Why discontinue LIBOR?
LIBOR and its determination have come under scrutiny from global regulators following the 2008-2009 Global Financial Crisis, due to inherent problems with its construction and misconduct in its determination. In 2017, the UK’s Financial Authority found that traders had colluded to manipulate and rig the (LIBOR) rates to make a profit at clients and counterparts’ expense. This discovery led to numerous reviews and reports by national and international organisations that fully uncovered the scandal in 2012. In 2017, the UK’s Financial Conduct Authority (FCA) announced that they will no longer compel banks to submit rates for the calculation of LIBOR (post-2021). This propelled a global shift away from the use of Interbank Offered Rates (IBORs).
What were the biggest lessons learnt from the LIBOR scandal?

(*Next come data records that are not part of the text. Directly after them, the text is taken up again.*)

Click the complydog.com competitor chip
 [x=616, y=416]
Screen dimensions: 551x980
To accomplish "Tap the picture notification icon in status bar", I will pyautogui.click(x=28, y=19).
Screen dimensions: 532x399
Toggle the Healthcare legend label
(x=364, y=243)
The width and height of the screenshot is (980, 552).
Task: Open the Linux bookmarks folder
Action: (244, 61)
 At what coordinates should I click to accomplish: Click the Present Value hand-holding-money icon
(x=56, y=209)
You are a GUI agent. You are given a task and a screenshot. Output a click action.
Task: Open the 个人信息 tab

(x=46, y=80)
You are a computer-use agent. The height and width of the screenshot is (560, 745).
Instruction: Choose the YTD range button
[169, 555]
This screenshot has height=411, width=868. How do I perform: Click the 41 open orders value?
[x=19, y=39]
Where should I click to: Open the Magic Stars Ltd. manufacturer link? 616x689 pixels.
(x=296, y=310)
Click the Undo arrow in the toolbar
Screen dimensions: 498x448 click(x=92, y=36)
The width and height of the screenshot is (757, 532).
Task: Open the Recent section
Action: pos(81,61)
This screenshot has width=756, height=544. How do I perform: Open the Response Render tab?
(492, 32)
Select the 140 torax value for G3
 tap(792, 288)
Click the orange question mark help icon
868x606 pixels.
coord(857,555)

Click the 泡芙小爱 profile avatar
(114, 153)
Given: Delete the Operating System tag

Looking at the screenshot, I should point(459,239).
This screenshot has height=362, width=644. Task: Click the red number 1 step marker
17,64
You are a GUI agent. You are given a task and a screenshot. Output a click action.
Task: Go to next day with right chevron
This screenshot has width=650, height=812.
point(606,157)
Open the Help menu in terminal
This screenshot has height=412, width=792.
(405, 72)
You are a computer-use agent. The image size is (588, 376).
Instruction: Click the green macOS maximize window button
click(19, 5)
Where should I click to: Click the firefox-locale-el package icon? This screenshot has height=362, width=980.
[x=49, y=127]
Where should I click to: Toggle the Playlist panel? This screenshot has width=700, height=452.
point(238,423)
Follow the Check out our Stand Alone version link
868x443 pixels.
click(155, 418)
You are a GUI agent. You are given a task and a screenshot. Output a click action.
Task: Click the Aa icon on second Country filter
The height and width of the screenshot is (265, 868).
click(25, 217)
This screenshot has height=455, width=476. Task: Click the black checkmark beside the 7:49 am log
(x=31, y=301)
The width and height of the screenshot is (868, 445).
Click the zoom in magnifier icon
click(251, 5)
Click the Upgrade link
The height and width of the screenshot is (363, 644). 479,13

The case for moving away from LIBOR as a reference rate is powerful. The previously experienced LIBOR determination problems made many banks nervous of being involved in LIBOR’s publication reputationally. The interbank lending and borrowing market have become less important since the financial crisis, because new rules encourage banks to use other forms of borrowing. That means there are fewer transactions to base the rate on.
One of the crucial improvements suggested in these reports is that LIBOR submissions should be anchored, to the greatest extent possible, to actual transactions and their associated costs of financing. Despite enhancements to LIBOR, the benchmark isn’t particularly transparent or robust and the rate-setting process hinges on interbank funding transactions that are declining in volume.
When will LIBOR discontinue?
Publication of the London Interbank Offered Rate (LIBOR) across various maturity tenors for GBP, EUR, CHF and JPY ceased, as of December 31,2021. USD LIBOR for certain, less frequently used tenor also ceased at the end of December 2021.
Frequently used and referenced USD LIBOR tenors are anticipated to cease at the end of June 2023. Please refer to the 2021 UK Financial Conduct Authority (FCA) announcement for more details.
What role do regulators play regarding the LIBOR transition?
The LIBOR transition is a market driven event, not a regulator compelled event. Without the FCA's efforts to secure publication of LIBOR until the end of 2021, we had already seen panel banks withdraw due to the legal and reputational risk involved. Regulators and central banks aren’t abolishing LIBOR and will not be defining how the LIBOR transition should take place. Instead, they are collaborating with the industry, including trade associations, in mapping a way forward.
What is the South African Reserve Bank’s view of the exit of LIBOR?
The South African Reserve Bank (SARB) has made significant strides in its effort to reform the existing interest rate benchmarks. In 2018, the SARB issued a ‘Consultation paper on selected interest rates in South Africa’. The paper proposed several reforms to key interest rate benchmarks, as well as a host of new benchmarks that could be used as alternative reference interest rates. In May 2019, SARB established the Market Practitioners Group (MPG) to facilitate decisions on benchmark choices and operationalisation.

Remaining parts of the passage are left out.